おそらく終始、エイブリーを支えていたものは、自分の手で降られている試験管の内部で揺れているDNA溶液の手ごたえだったのではないだろうか。‥‥‥別の言葉で言えば、研究の質感と言っても良い。これは直感とかひらめきといったものとはまったく別の感覚である。往々にして、発明や発見が、ひらめきやセレンディピティにによってもたらされるようないい方があるが、私はその言説に必ずしも与できない。(p.55)

 この本はワトソン&クリックの有名な二重らせんの発見からの分子生物学の歴史を振り返る本でもあるのだけれど、評論家や作家が書いたものではなく、研究者が書いたものなので、こういう実感で書かれているのが面白い。
 まあ、手応えって、それは「どうもくさい、これは大きなヤマの予感がする」by刑事みたいなもので、それを直感とかひらめきというのかもしれないけど、当事者にとってはしっかりと手応えみたいなものがあるんだ、ひらめきじゃないんだ、捜査を続けさせてください、ボス!みたいな、良く考えると論理的にはわかったようなわからないようなこと言っているんだけれど、リアリティがある。そこの生々しさがこの本の魅力だと思う。

Chance favors the prepared minds.チャンスは、準備された心に降り立つ。パスツールが語ったとされるこの言葉のとおりのことが起きた。(p.128)

 良い言葉だ。

 シュレディンガーは『生命とは何か』の中できわめて重要な二つの問を立てていた。ひとつ目は、遺伝子の本体はおそらく非周期性結晶ではないか、と予言したことである。ふたつ目は、いささか奇妙に聞こえる問いかけだった。それは「なぜ原子はそんなに小さいのか?」というものだった。(p.132)

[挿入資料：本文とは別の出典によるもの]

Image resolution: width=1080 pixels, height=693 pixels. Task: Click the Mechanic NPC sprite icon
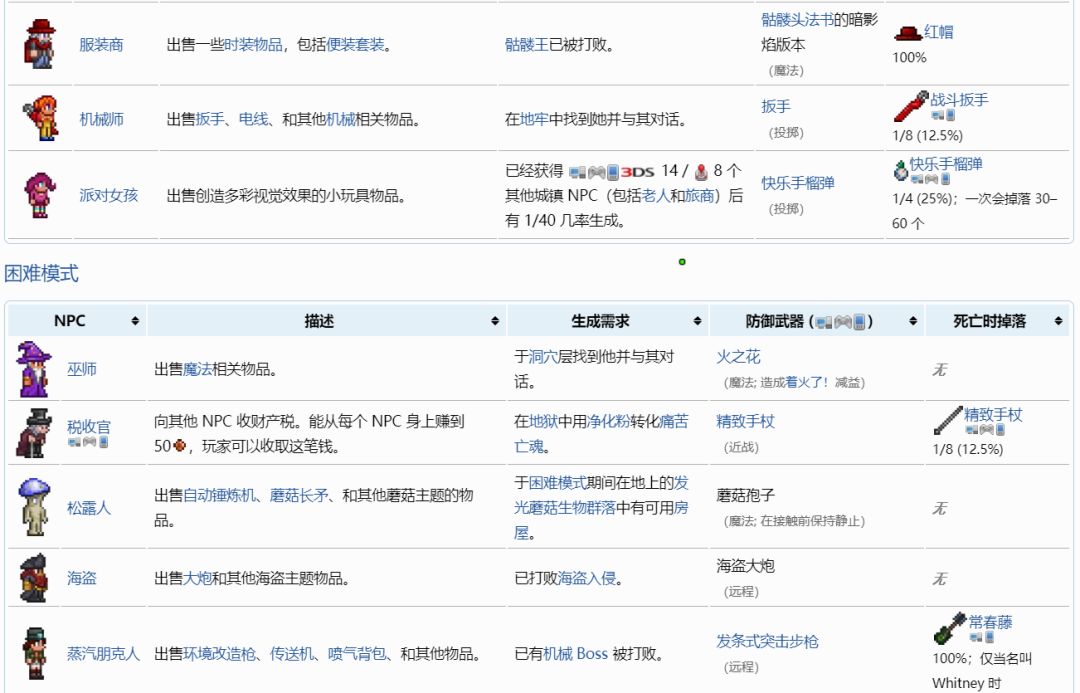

 ノーベル賞取っちゃうと、後の人生大変らしい。こういう本質的な問いかけをする人というのは、本当にすごい。一歩で普通の人の百歩分くらい移動しているような。巨人だなあ。

 それは決してランダムな試行と環境によるセレクションによるものではなく、そのような淘汰作用よりも下位の次元であらかじめ決定されていることなのである。らんあdむなのはむしろそのときの原子や分子の振る舞いであり、その中から如何に秩序が抽出しうるかが問題となる。そのための大前提として、いみじくもシュレディンガーが看破したように、原子に対して生物は圧倒的に大きな存在である必要があるのだ。(p.146)

 統計物理学のそのもう一つ上の次元。

 生きている生命は絶えずエントロピーを増大させつつある。つまり、死の状態を意味するエントロピー最大という危険な状態に近づいていく傾向がある。生物がこのような状態に陥らないようにする、すなわち生き続けていくための唯一の方法は、周囲の環境から負のエントロピー=秩序を取り入れることである。実際、生物は常に負のエントロピーを”食べる”ことによって生きている。(p.149)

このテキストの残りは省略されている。